::: Provided text :::

Just running

5 mile run – have been looking forward to this for weeks. I signed up to the RunKeeper sub 60 minute 10k training plan at the beginning of January, so that I could begin to train intelligently instead of just slogging out 3 and 4 mile runs every few days. That was the habit I had developed since first beginning to run, and I’ve enjoyed it, but I know that it’s become a mentally lazy way of running for me.

I couldn’t sign up to any formal races last year because I was struggling with gall stones, which became progressively worse, landing in me in a succession of ambulances and hospital stays for the second part of the year, until I finally had my gallbladder removed at the very end of October. My recovery took a full month, and getting my running shoes on again at the beginning of December was a major milestone. It felt great to be back on the road, but now I had to face the truth – no more excuses.

:::

• [Task brief] Can you continue the post about getting back to running after gallbladder surgery, picking up right after its last sentence?

::: Given information :::

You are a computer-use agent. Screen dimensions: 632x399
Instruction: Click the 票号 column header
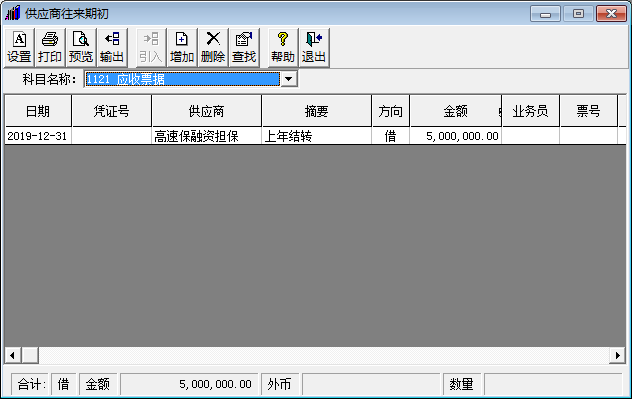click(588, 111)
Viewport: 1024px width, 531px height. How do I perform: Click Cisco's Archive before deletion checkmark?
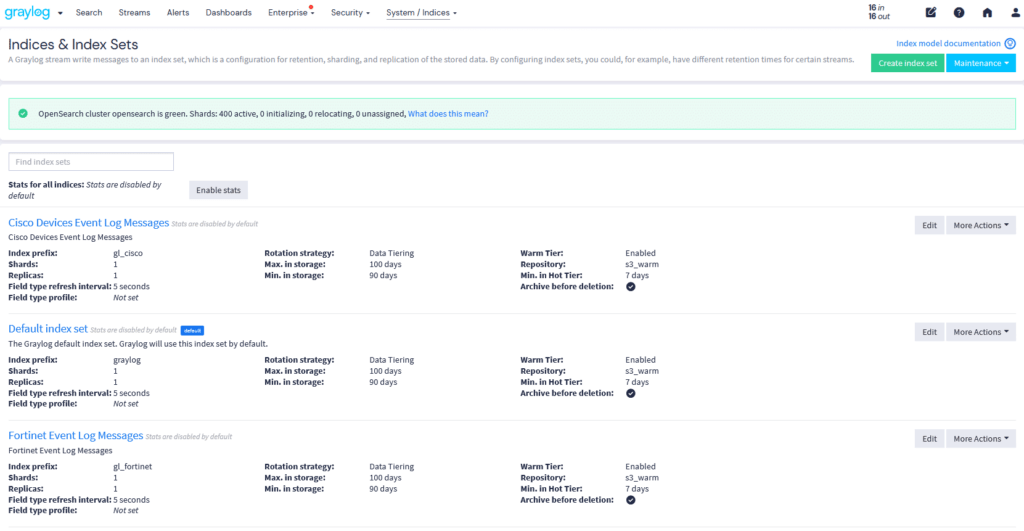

:::

• [Expected output]
I’ve never handled competition particularly well. My instinct is: if challenged, withdraw. The moment it became apparent to me (in the very first year of primary school) that I was not the best – not even close to the best – at sports, I gave up. Five years old, lying on a mat on the floor of the school gym, hamstrings and quads straining, tummy muscles failing to keep the wobble from my legs as they were supposed to glide up and down at 90 degree angle to the rest of me, I realised other people in the room were far, far fitter than I. How had that happened?? Was there some class or club that they all attended, which my parents had inexplicably failed to notice? …And the re-categorisation of myself began. I’m unfit. I’m incapable of strength. I don’t do sports. It’s not for me…

It’s been a long journey into a growth mindset which no longer responds to challenge with a success/fail criteria. I’ve become someone who looks to see what I can progressively achieve, and how much I can develop. Walking fast? Let’s try a treadmill run. Got that? Let’s work on core strength, take up Pilates. Feel stronger? How about running on the road? I’ve loved every new challenge I set myself, and there are loads more on the horizon.
But this one is really the biggie: run in front of others. Accept that there will always be people who are fitter, faster, stronger than me – but do it anyway. Run as strong, fast and far as I can, even if I’m at the back of the pack the whole way round.

No withdrawal. No excuses. Just running.